Mais le coeur du problème n’est pas là: c’est quand même incroyable, cela signifie que notre société entretient des gens (elle leur paye la bouffe, le logement et le parc Astérix) de manière à ce qu’ils puissent fournir aux masses un avis autorisé sur les états d’âme de sportifs de compétition. Comment en sommes nous arrivés là, depuis les chasseurs-cueilleurs? Comment la dynamique de spécialisation des tâches qui mène le monde moderne peut-elle aboutir à créer des spécialistes du commentaire parasportif? Dans la mesure où ils ne sont pas positionnés sur un canal de transmission du capital qui leur permet de ponctionner une part de la richesse sociale, il faut bien convenir qu’ils ont une utilité sociale.

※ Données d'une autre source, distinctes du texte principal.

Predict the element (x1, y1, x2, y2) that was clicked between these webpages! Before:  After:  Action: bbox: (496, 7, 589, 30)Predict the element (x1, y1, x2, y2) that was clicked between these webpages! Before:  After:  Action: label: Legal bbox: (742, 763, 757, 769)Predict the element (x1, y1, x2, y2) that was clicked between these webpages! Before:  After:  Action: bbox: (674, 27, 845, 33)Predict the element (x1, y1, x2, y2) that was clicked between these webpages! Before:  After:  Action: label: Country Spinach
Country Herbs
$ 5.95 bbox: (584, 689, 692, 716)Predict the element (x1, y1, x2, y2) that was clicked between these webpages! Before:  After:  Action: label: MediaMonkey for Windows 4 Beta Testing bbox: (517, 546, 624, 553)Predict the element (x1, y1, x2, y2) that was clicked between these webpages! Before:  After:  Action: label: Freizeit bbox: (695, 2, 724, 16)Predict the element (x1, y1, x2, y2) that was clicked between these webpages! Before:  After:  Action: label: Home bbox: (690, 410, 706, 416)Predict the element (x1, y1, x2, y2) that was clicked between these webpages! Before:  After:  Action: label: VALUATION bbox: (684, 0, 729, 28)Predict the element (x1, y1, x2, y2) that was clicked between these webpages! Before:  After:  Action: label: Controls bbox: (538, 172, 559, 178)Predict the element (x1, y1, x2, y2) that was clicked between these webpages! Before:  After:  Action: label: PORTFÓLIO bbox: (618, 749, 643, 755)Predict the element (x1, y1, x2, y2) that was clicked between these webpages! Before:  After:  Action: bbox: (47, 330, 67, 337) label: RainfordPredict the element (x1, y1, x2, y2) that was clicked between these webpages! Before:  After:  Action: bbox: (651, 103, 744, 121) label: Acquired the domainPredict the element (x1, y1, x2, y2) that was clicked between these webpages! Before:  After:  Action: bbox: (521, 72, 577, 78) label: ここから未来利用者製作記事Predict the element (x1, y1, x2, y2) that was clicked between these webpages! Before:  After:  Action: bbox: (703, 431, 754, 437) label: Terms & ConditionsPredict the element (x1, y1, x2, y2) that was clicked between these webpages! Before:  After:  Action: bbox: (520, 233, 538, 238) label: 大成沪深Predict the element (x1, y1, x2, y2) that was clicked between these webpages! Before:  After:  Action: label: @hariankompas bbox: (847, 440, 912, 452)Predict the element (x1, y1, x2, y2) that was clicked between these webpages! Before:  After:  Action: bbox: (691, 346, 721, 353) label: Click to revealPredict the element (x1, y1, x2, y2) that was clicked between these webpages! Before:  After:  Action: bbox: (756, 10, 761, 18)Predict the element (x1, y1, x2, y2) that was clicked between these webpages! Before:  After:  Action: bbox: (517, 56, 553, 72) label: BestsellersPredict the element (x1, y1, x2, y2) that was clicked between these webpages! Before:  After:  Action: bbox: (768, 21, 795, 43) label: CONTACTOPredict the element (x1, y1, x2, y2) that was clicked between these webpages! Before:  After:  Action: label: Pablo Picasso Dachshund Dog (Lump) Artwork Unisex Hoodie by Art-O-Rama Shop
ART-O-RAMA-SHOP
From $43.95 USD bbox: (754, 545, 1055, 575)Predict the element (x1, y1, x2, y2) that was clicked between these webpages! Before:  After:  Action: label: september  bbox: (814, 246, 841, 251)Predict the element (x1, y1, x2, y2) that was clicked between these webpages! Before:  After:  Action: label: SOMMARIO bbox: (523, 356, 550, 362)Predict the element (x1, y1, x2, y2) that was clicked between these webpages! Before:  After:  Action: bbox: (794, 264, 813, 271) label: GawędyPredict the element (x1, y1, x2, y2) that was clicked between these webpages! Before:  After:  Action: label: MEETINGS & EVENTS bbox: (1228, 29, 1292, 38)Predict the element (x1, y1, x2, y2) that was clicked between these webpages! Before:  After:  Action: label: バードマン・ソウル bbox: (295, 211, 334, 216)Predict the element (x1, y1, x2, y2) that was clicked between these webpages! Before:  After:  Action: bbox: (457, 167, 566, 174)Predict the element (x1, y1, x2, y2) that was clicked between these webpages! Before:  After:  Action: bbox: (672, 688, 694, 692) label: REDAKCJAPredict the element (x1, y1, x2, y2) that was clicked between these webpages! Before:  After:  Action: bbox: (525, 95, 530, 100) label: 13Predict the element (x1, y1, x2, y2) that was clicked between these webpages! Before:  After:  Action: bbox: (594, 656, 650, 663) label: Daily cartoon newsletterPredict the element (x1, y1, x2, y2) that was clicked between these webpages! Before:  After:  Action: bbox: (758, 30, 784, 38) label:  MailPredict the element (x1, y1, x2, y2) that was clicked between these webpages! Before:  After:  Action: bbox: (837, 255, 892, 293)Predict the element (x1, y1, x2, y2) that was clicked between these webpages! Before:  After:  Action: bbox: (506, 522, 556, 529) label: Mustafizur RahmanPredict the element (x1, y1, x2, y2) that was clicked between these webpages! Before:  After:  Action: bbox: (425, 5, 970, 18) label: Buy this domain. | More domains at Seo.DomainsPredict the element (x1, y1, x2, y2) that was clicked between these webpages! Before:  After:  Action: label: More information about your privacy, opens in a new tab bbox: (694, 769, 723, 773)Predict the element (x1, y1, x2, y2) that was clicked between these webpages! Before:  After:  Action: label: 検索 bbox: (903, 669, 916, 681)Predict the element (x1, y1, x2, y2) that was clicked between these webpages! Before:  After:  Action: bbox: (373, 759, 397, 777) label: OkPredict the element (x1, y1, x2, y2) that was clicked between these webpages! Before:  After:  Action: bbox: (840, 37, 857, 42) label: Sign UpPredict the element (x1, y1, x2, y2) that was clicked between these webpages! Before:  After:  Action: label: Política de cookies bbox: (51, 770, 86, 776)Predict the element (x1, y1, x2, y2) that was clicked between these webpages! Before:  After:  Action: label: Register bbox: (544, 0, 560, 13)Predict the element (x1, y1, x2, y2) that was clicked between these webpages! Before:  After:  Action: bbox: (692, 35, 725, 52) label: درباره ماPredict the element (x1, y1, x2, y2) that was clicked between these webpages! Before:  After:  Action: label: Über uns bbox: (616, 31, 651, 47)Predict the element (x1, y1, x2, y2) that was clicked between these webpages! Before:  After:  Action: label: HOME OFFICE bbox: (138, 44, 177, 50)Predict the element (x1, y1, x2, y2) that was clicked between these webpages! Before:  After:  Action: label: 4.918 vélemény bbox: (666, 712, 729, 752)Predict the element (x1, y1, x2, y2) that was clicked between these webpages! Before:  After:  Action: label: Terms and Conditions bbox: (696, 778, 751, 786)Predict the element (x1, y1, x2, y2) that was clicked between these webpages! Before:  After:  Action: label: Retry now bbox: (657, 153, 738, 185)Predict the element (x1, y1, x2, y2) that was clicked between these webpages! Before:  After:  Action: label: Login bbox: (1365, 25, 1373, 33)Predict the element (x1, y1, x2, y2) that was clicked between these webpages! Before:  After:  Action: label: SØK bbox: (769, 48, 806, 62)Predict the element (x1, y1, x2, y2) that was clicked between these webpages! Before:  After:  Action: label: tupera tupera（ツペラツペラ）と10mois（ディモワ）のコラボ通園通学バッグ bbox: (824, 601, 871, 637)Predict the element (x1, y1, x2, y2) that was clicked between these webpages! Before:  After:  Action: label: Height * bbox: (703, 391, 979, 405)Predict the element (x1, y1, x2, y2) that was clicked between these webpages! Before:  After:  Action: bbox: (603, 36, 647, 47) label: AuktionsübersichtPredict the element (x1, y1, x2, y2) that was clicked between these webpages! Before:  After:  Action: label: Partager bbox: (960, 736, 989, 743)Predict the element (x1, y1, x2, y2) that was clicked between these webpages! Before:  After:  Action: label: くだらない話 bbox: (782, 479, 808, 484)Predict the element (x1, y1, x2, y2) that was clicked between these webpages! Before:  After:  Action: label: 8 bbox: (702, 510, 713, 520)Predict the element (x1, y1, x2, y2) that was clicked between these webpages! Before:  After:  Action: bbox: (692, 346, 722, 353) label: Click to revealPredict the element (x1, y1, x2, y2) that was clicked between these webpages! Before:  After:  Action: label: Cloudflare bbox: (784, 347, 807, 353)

Laquelle?

Eliminons un aspect: le sport. Le nombre de sportifs en chambre est assez remarquable, mais qui s’intéresse à la natation?  Pour des raisons très voisines, exit le spectacle. Le foot, d’accord, mais personne ne regarde la natation à la télé. On ne voit rien, les athlètes sont sous l’eau et on ne sait même pas qui est qui! Et d’ailleurs, à part Laure Manaudou et Alain Bernard, qui connaît un nageur? C’est donc les victoires qui comptent, pas la technique elle-même. Car les victoires donnent accès à la citation dans les journaux, et ainsi à la fabrication d’une célébrité.

Le savent ils, tous ces athlètes qui se martyrisent pour progresser professionnellement? Savent ils que sorti du défi posé à soi même, la seule justification sociale de leur entraînement est la création d’un people? Et qu’il y’a encore moins d’appelés que de champions?

Mais donc, à quoi servent les people? Eh bien, rappelez-vous vos années de collège (ceci dit ça marche pour toutes les années de la vie). Vous prenez le cas d’une connaissance absente et vous disséquez son cas en groupe. L’objectif n’est pas de dire du mal des gens – simple condition de forme – mais de produire un consensus social sur les normes de comportement, de compréhension des gens et sur le port des mocassins à gland. Et bien un people c’est la même chose, mais à grande échelle. Sa célébrité en fait un référent connu de tous, et une fois acquise il importe en réalité peu par quelle moyen elle est advenue. Par la diffusion des conversations interpersonnelles et les avis fournis par les médias (« L’oeil de… »), ils permettent une homogénéisation sociale. Dans le domaine individuel, ils sont ainsi le véhicule de la norme de comportement qui s’impose avec toute Weltanschauungqui se respecte.

C’est ainsi que dans les années 50, les sportifs semblaient prendre plaisir à leur activité. Sur les photos, ils étaient souriants, avenants. Ils parlaient de dépassement de soi. Les choses ont changé, et les photos ont tendance à nous montrer la douleur de l’effort, la dureté des regards, la nécessité de battre l’adversaire et surtout, surtout de ne pas perdre. Page suivante du journal de mon voisin, il y’a un gardien de foot qui affirme « Je sais être méchant ». Je le crois sur parole, il a une sale gueule.